SU TRABALLA DE IS PICCIOCCHEDDUS
IL LAVORO MINORILE

Presentazione

Il lavoro minorile - tipico prodotto della miseria - cerca giustificazioni pseudo-morali e pseudo-pedagogiche in una mitica “santità” del lavoro propalata nei secoli dai padroni a esclusivo uso e consumo del popolo. E così la povera gente è portata a idealizzare il proprio miserevole stato di bestia da soma.
Si dice che il lavoro «fa bene allo sviluppo del fanciullo e ne tempra il carattere», che “nobilità”; e se non basta si tira fuori “l’espiazione” per il peccato originale, la maledizione biblica ad Adamo: «La terra sarà maledetta per cagion tua... Tu mangerai il pane col sudore del tuo volto...». Si ammonisce infine che «L’ozio è il padre di ogni vizio».
Bisogna però specificare che c’è lavoro e lavoro: quello a cui viene assoggettato l’uomo, e il fanciullo in particolare, è sfruttamento, non libera estrinsecazione di sé.
I venditori di fumo del sistema, per dimostrare una volontà democratica del potere politico, hanno a lungo cianciato di progresso raggiunto anche nelle più arretrate comunità sarde: la motorizzazione, le trasformazioni fondiarie, l’impianto di colture nuove, gli insediamenti petrolchimici, la diffusione di beni di consumo, quali motorette, radioline e stoviglie di plastica. tutto questo “progresso” non ha eliminato la piaga del lavoro minorile. Al contrario, a causa dell’ondata di forzata emigrazione, che ha spopolato i paesi a economia agro-pastorale, e a causa dell’aumentato squilibrio tra i bassi redditi del lavoro e l’inflazione di adescatrici offerte da parte del mercato dei consumi, la presenza del bracciantato minorile è aumentata. E’ aumentato in genere tutto il lavoro minorile, in particolare quello nero e ancor più le attività fuori legge, spesso criminali, che vanno dal piccolo contrabbando di sigarette o da altri illeciti commerci, alla mendicità, al taccheggio, fino ai furti negli appartamenti e allo spaccio di sostanze stupefacenti - al fine appunto, da parte di questi minori, di rispondere alle offerte adescatrici del mercato dei consumi.

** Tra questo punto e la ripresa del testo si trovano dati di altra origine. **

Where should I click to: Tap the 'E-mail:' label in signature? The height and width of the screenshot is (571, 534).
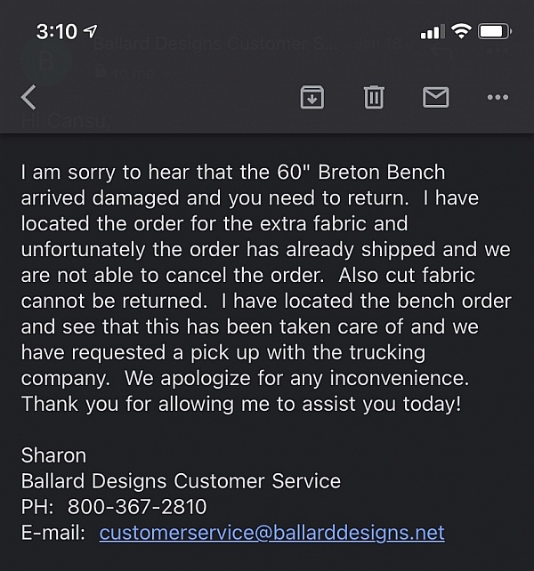point(53,533)
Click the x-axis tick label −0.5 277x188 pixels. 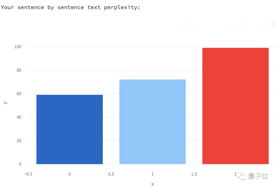(28, 174)
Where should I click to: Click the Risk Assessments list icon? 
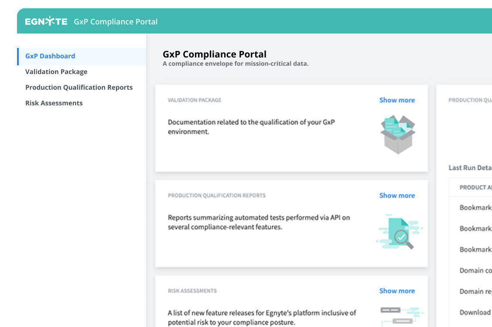click(399, 317)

La necessità del lavoro come fondamentale principio etico viene messo in testa al bambino mediante diversi canali: la famiglia, la chiesa, la scuola e i mass-media con un certo tipo di letteratura della sottomissione alternata alla violenza. Il valore-lavoro viene sacralizzato, mitizzato e usato come metro di giudizio morale e sociale - ma soltanto per i ceti poveri, inquadrati infatti marxisticamente come “classe lavoratrice”.
Tra i molti luoghi comuni che sostengono il “valore-lavoro” se ne sente ripetere uno molto frequentemente: «Io quando ero piccolo lavoravo (o studiavo) davvero; non ero un fannullone come te, come i ragazzini di oggi...».
Di ogni situazione di arretratezza e di miseria sono sempre i bambini la componente comunitaria che ne subisce le conseguenze più dure, più dolorose, perché la più debole e la più indifesa. Né vale in Italia a proteggere e difendere il fanciullo la retorica che sacralizza maternità e infanzia.
Qui da noi, i buoni borghesi amanti dell’ordine costituito, gente che dorme al caldo di assurdi privilegi, se ne infischia della miseria e della sofferenza di chi è nato povero. E hanno la sfrontatezza di chiedere leggi repressive quando la sofferenza che tumultua nell’anima delle nuove generazioni esplode in violenza. E si meravigliano che i giovani d’oggi siano scettici, materialisti, che non credano più nei valori... Ma quali valori?
Che cosa si è fatto, che cosa almeno si sta facendo per rendere più tollerabile, più umana la situazione dei piccoli nelle nostre comunità?
Intanto, le responsabilità più pesanti vanno alla scuola di Stato, che è rimasta - nonostante le riforme che di democratico hanno solo il nome - un logoro carrozzone diretto da caporali e bigotti che di malagrazia riesce appena a dare i cosiddetti rudimenti del leggere, scrivere e far di conto, che disprezza la cultura che non possiede o la teme come fonte di sovversivismo, che ammaestra il bambino a rispettare il prete e il padrone insieme al Padreterno e a sfuggire le idee libertarie e progressiste come fomite di criminalità e terrorismo. La scuola così com’è può essere definita una istituzione di condizionamento e di repressione delle idee o nel migliore dei casi come “fine a se stessa”, avulsa dalle problematiche della comunità dove opera, estranea e indifferente alla realtà del fattore umano cui si rivolge.
In una situazione di sottosviluppo e di miseria, cioè a dire di sfruttamento del lavoro umano e di rapina del patrimonio comunitario, la scuola dell’obbligo - proprio perché d’obbligo - aggrava la situazione del fanciullo assoggettato al lavoro, comminando sanzioni pecuniarie e penali ai genitori: oltre il danno, la beffa. Almeno fino a quando esisterà, per le famiglie, la giustificazione della necessità economica, del bisogno.
Pretendere - come fanno direttori e insegnanti - l’assoluto rispetto della frequenza, le “divise” con il fioccone, i compiti a casa e tutti gli altri “doveri” utili o inutili, è assurdo e inumano - come il far correre chi abbia le gambe spezzate. L’andare a scuola diventa un fatto coercitivo, non un diritto, diventa perfino un fatto ingiusto, se il cittadino non è messo nella migliore condizione per poter assolvere al civile obbligo di educarsi, per sé e per la società.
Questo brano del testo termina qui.